## Directions for this task
Begin at the line containing "18' month marker" in the entries below and end at the line containing "The image size is (1024, 640)."; transcribe that range exactly and nothing outside it.

## Input data
^^^^^^^^

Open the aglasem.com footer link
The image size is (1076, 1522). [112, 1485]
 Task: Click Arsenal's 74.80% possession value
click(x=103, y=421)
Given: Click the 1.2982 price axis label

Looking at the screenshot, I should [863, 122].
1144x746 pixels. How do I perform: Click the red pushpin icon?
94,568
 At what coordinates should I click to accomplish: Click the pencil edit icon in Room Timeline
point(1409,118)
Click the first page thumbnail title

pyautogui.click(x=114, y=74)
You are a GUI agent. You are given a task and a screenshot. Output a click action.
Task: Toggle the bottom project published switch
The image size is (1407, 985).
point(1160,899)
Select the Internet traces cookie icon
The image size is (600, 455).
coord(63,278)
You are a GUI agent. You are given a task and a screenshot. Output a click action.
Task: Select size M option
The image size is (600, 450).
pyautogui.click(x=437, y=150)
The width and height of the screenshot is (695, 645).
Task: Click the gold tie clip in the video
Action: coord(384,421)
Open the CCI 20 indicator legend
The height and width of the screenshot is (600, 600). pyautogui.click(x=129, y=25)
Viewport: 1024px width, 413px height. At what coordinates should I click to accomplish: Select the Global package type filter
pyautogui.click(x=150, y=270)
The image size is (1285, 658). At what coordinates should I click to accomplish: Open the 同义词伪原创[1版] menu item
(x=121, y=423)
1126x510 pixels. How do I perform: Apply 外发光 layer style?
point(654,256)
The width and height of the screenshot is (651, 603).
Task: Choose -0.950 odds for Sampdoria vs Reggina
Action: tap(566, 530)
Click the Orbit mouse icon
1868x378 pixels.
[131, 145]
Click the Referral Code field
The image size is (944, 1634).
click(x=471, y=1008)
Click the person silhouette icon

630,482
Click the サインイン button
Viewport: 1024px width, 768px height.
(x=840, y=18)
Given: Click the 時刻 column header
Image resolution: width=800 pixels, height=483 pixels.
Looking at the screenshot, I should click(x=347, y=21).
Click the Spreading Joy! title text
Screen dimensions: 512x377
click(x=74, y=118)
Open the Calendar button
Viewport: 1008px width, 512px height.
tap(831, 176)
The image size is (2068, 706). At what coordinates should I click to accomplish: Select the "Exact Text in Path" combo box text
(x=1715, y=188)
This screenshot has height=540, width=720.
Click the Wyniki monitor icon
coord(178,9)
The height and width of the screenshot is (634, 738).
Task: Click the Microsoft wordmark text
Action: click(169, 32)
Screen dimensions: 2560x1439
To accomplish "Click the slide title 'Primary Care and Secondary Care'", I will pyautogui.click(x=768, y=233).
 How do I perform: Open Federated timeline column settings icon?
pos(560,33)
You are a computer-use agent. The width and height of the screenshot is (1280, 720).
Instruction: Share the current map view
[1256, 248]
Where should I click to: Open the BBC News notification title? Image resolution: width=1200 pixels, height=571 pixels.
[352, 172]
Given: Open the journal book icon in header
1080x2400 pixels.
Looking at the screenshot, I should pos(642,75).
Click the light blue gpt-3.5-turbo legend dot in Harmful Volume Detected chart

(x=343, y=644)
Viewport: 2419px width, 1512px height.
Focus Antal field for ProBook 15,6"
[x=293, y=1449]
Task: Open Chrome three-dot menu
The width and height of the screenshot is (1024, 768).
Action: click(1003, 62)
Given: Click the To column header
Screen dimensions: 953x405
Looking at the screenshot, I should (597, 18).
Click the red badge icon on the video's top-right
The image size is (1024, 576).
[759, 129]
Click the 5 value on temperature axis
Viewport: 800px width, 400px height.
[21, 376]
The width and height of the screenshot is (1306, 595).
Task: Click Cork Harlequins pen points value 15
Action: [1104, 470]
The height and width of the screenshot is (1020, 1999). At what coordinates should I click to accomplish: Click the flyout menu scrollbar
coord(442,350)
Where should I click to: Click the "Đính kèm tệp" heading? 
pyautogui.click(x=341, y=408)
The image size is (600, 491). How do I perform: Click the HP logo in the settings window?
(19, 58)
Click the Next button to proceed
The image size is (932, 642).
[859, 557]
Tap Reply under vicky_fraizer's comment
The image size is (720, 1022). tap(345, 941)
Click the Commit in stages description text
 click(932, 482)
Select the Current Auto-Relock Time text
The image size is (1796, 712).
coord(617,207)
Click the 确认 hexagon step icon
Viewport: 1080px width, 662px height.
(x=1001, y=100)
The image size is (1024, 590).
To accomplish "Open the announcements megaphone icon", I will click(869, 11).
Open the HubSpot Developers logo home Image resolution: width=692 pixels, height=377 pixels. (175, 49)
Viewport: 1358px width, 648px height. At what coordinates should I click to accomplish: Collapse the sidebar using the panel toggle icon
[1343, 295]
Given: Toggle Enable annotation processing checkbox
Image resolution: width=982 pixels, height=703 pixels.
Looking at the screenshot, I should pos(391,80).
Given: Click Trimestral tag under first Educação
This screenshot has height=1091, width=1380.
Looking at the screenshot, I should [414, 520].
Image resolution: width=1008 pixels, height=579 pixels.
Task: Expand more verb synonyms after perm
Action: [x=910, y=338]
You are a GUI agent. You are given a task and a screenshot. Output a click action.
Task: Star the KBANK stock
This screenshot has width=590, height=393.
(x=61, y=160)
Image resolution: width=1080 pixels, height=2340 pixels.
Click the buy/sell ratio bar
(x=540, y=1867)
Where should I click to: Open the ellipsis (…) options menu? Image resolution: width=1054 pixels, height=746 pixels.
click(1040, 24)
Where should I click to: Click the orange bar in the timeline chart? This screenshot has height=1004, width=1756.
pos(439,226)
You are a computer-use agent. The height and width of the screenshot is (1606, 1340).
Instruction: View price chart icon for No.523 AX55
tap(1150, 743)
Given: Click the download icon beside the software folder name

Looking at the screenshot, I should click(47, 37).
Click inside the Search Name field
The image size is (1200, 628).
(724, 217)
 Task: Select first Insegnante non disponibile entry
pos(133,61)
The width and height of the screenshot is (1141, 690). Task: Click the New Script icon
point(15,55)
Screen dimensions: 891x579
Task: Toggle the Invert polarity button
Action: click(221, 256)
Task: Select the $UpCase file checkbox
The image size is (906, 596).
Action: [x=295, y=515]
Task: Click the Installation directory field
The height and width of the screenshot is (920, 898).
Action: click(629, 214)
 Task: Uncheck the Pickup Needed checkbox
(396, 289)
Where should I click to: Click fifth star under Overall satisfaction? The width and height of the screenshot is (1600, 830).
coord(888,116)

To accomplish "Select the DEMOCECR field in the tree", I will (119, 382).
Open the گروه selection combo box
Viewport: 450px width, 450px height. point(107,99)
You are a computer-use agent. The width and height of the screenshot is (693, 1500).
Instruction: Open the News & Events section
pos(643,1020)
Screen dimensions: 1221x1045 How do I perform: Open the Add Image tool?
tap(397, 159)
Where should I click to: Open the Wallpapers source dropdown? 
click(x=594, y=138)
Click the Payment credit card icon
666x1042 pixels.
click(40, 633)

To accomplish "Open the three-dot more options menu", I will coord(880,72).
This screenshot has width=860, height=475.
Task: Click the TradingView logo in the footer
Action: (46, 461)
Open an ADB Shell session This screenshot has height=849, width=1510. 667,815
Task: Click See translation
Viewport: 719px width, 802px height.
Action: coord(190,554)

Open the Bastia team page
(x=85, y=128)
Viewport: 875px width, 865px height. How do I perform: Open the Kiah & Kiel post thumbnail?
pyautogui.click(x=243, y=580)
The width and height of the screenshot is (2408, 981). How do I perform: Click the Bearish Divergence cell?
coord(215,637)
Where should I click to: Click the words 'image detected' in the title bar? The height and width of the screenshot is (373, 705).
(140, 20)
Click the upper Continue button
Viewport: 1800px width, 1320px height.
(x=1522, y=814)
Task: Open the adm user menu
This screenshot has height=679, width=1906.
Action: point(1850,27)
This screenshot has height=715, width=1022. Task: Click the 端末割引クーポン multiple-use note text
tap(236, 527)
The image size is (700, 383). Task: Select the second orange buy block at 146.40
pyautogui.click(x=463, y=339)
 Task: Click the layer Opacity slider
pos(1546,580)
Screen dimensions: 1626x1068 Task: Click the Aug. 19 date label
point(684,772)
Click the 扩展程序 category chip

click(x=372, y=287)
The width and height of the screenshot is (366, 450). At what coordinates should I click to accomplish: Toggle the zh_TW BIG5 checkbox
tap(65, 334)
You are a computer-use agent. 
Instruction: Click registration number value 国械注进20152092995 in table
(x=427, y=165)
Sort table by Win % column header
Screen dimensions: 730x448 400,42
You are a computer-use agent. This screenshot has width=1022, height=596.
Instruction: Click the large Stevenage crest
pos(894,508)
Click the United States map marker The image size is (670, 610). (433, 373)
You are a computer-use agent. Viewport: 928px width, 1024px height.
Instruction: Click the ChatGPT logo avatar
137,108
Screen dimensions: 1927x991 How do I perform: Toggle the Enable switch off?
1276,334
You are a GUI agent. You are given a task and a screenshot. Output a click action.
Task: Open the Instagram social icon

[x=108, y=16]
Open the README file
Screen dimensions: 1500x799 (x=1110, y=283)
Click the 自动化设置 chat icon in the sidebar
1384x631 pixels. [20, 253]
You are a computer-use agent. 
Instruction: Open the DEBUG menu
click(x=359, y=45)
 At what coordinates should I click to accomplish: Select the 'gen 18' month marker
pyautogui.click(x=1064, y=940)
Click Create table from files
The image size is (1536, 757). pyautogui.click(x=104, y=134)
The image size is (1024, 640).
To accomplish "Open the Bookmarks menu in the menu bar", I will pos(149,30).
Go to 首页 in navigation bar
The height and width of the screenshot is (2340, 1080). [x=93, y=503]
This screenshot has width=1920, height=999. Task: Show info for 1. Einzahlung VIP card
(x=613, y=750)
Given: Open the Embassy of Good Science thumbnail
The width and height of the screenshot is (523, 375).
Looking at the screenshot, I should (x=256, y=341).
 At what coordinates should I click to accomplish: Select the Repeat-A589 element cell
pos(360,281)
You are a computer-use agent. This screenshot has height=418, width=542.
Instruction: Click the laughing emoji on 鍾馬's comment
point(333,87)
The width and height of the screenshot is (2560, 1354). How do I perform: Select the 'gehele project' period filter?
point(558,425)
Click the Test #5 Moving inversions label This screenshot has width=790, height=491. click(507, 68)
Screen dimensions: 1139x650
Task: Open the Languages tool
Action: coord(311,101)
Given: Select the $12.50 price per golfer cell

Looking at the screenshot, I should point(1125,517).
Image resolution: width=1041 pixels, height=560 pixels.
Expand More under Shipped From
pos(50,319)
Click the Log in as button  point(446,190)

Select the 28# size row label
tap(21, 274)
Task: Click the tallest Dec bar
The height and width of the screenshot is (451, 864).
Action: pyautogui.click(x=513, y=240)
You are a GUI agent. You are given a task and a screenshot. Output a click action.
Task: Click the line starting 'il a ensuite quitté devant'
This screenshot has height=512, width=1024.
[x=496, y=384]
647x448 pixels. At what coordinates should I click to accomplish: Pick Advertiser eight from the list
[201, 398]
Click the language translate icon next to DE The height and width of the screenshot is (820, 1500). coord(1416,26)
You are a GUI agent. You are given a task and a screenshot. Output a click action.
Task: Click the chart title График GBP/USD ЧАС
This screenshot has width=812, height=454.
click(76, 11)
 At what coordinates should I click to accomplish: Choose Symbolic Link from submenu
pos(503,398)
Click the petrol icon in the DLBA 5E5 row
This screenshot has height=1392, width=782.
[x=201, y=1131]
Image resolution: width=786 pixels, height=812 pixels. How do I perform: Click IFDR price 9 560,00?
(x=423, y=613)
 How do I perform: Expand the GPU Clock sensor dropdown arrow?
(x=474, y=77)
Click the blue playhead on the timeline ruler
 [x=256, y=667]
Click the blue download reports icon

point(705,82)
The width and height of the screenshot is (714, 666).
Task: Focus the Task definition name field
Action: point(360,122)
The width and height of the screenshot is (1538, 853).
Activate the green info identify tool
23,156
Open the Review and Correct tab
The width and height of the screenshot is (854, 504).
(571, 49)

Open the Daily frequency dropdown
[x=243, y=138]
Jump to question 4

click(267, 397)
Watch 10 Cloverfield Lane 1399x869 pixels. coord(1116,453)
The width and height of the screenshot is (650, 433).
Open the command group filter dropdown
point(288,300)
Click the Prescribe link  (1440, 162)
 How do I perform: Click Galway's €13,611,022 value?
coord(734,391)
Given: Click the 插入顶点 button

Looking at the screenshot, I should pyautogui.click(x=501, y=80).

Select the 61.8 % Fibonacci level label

^^^^^^^^

## Output
 At what coordinates should I click to accomplish: Select the 'gen 18' month marker
pyautogui.click(x=1064, y=940)
Click Create table from files
The image size is (1536, 757). pyautogui.click(x=104, y=134)
The image size is (1024, 640).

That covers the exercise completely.